[Activity]: To complete the exercise, write out all the data exactly.
START Supplied information
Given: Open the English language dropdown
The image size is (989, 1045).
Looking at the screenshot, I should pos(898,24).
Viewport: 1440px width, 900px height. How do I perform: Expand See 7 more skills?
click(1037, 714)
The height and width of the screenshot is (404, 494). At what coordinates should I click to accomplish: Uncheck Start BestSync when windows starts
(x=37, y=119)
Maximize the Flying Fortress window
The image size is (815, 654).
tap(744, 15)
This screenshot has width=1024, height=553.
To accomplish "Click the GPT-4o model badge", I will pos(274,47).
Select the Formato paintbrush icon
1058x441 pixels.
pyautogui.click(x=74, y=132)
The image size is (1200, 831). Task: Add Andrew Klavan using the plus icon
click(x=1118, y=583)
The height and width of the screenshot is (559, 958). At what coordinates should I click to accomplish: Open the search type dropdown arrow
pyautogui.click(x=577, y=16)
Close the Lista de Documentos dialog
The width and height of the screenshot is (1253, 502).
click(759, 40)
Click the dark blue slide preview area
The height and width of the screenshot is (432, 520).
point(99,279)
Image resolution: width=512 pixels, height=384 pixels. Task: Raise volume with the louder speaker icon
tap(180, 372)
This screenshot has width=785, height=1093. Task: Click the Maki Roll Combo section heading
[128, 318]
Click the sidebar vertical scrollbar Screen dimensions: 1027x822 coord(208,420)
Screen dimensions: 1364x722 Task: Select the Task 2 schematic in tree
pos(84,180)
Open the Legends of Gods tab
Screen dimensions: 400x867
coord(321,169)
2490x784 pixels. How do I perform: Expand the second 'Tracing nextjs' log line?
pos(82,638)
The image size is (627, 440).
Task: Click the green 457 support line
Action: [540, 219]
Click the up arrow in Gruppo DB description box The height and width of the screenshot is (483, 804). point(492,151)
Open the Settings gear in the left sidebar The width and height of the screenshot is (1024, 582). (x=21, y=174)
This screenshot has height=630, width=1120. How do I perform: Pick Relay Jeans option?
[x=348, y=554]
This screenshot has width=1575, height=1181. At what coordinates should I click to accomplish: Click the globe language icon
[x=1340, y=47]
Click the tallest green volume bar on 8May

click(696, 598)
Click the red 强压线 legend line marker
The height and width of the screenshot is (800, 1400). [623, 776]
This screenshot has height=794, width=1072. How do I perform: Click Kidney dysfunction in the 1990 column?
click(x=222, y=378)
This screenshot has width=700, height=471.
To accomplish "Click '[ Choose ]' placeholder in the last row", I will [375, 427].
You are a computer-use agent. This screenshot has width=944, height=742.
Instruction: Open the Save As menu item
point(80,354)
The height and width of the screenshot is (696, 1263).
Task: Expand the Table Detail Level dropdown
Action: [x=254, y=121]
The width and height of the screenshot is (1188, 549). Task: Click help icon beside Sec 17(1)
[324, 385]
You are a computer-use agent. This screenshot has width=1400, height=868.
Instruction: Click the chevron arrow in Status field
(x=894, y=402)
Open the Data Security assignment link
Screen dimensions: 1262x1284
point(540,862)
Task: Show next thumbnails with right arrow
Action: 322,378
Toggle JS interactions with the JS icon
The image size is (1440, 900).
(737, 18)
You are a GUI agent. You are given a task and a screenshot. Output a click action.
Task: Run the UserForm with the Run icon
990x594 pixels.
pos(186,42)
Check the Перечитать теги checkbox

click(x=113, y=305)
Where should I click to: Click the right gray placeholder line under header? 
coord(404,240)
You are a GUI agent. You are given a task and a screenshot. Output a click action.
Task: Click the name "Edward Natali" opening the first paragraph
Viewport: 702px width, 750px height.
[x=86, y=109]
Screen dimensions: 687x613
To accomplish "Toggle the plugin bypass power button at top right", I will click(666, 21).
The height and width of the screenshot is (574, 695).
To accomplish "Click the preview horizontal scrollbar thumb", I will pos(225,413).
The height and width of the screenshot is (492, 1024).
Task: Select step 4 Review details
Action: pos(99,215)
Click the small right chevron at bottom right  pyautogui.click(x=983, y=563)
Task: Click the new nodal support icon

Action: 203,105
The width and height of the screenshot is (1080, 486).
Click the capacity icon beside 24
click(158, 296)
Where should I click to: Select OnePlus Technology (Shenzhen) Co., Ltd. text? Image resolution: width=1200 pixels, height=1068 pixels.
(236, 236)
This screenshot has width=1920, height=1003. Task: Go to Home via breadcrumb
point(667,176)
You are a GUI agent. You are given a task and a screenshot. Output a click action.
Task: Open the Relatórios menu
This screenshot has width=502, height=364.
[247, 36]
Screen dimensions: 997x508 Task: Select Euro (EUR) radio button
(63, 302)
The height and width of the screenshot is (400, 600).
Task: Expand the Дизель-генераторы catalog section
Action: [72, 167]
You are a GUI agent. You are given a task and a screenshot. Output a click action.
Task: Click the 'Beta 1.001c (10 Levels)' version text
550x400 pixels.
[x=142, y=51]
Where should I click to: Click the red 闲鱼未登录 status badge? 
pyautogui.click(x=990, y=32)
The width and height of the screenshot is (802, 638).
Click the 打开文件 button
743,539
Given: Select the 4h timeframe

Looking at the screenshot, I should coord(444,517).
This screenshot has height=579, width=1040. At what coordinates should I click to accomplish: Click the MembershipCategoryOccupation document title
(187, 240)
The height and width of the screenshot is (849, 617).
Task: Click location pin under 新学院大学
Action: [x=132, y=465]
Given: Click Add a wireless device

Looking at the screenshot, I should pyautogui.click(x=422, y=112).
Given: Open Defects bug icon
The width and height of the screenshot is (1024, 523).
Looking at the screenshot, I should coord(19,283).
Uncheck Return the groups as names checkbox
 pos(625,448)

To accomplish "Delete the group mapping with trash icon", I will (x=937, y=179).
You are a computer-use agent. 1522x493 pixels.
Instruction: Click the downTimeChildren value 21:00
END Supplied information
[Written response]:
Given: Open the English language dropdown
The image size is (989, 1045).
Looking at the screenshot, I should pos(898,24).
Viewport: 1440px width, 900px height. How do I perform: Expand See 7 more skills?
click(1037, 714)
The height and width of the screenshot is (404, 494). At what coordinates should I click to accomplish: Uncheck Start BestSync when windows starts
(x=37, y=119)
Maximize the Flying Fortress window
The image size is (815, 654).
tap(744, 15)
This screenshot has width=1024, height=553.
To accomplish "Click the GPT-4o model badge", I will pos(274,47).
Select the Formato paintbrush icon
1058x441 pixels.
pyautogui.click(x=74, y=132)
The image size is (1200, 831). Task: Add Andrew Klavan using the plus icon
click(x=1118, y=583)
The height and width of the screenshot is (559, 958). At what coordinates should I click to accomplish: Open the search type dropdown arrow
pyautogui.click(x=577, y=16)
Close the Lista de Documentos dialog
The width and height of the screenshot is (1253, 502).
click(759, 40)
Click the dark blue slide preview area
The height and width of the screenshot is (432, 520).
point(99,279)
Image resolution: width=512 pixels, height=384 pixels. Task: Raise volume with the louder speaker icon
tap(180, 372)
This screenshot has width=785, height=1093. Task: Click the Maki Roll Combo section heading
[128, 318]
Click the sidebar vertical scrollbar Screen dimensions: 1027x822 coord(208,420)
Screen dimensions: 1364x722 Task: Select the Task 2 schematic in tree
pos(84,180)
Open the Legends of Gods tab
Screen dimensions: 400x867
coord(321,169)
2490x784 pixels. How do I perform: Expand the second 'Tracing nextjs' log line?
pos(82,638)
The image size is (627, 440).
Task: Click the green 457 support line
Action: [540, 219]
Click the up arrow in Gruppo DB description box The height and width of the screenshot is (483, 804). point(492,151)
Open the Settings gear in the left sidebar The width and height of the screenshot is (1024, 582). (x=21, y=174)
This screenshot has height=630, width=1120. How do I perform: Pick Relay Jeans option?
[x=348, y=554]
This screenshot has width=1575, height=1181. At what coordinates should I click to accomplish: Click the globe language icon
[x=1340, y=47]
Click the tallest green volume bar on 8May

click(696, 598)
Click the red 强压线 legend line marker
The height and width of the screenshot is (800, 1400). [623, 776]
This screenshot has height=794, width=1072. How do I perform: Click Kidney dysfunction in the 1990 column?
click(x=222, y=378)
This screenshot has width=700, height=471.
To accomplish "Click '[ Choose ]' placeholder in the last row", I will [375, 427].
You are a computer-use agent. This screenshot has width=944, height=742.
Instruction: Open the Save As menu item
point(80,354)
The height and width of the screenshot is (696, 1263).
Task: Expand the Table Detail Level dropdown
Action: [x=254, y=121]
The width and height of the screenshot is (1188, 549). Task: Click help icon beside Sec 17(1)
[324, 385]
You are a computer-use agent. This screenshot has width=1400, height=868.
Instruction: Click the chevron arrow in Status field
(x=894, y=402)
Open the Data Security assignment link
Screen dimensions: 1262x1284
point(540,862)
Task: Show next thumbnails with right arrow
Action: 322,378
Toggle JS interactions with the JS icon
The image size is (1440, 900).
(737, 18)
You are a GUI agent. You are given a task and a screenshot. Output a click action.
Task: Run the UserForm with the Run icon
990x594 pixels.
pos(186,42)
Check the Перечитать теги checkbox

click(x=113, y=305)
Where should I click to: Click the right gray placeholder line under header? 
coord(404,240)
You are a GUI agent. You are given a task and a screenshot. Output a click action.
Task: Click the name "Edward Natali" opening the first paragraph
Viewport: 702px width, 750px height.
[x=86, y=109]
Screen dimensions: 687x613
To accomplish "Toggle the plugin bypass power button at top right", I will click(666, 21).
The height and width of the screenshot is (574, 695).
To accomplish "Click the preview horizontal scrollbar thumb", I will pos(225,413).
The height and width of the screenshot is (492, 1024).
Task: Select step 4 Review details
Action: pos(99,215)
Click the small right chevron at bottom right  pyautogui.click(x=983, y=563)
Task: Click the new nodal support icon

Action: 203,105
The width and height of the screenshot is (1080, 486).
Click the capacity icon beside 24
click(158, 296)
Where should I click to: Select OnePlus Technology (Shenzhen) Co., Ltd. text? Image resolution: width=1200 pixels, height=1068 pixels.
(236, 236)
This screenshot has width=1920, height=1003. Task: Go to Home via breadcrumb
point(667,176)
You are a GUI agent. You are given a task and a screenshot. Output a click action.
Task: Open the Relatórios menu
This screenshot has width=502, height=364.
[247, 36]
Screen dimensions: 997x508 Task: Select Euro (EUR) radio button
(63, 302)
The height and width of the screenshot is (400, 600).
Task: Expand the Дизель-генераторы catalog section
Action: [72, 167]
You are a GUI agent. You are given a task and a screenshot. Output a click action.
Task: Click the 'Beta 1.001c (10 Levels)' version text
550x400 pixels.
[x=142, y=51]
Where should I click to: Click the red 闲鱼未登录 status badge? 
pyautogui.click(x=990, y=32)
The width and height of the screenshot is (802, 638).
Click the 打开文件 button
743,539
Given: Select the 4h timeframe

Looking at the screenshot, I should coord(444,517).
This screenshot has height=579, width=1040. At what coordinates should I click to accomplish: Click the MembershipCategoryOccupation document title
(187, 240)
The height and width of the screenshot is (849, 617).
Task: Click location pin under 新学院大学
Action: [x=132, y=465]
Given: Click Add a wireless device

Looking at the screenshot, I should pyautogui.click(x=422, y=112).
Given: Open Defects bug icon
The width and height of the screenshot is (1024, 523).
Looking at the screenshot, I should coord(19,283).
Uncheck Return the groups as names checkbox
 pos(625,448)

To accomplish "Delete the group mapping with trash icon", I will (x=937, y=179).
You are a computer-use agent. 1522x493 pixels.
Instruction: Click the downTimeChildren value 21:00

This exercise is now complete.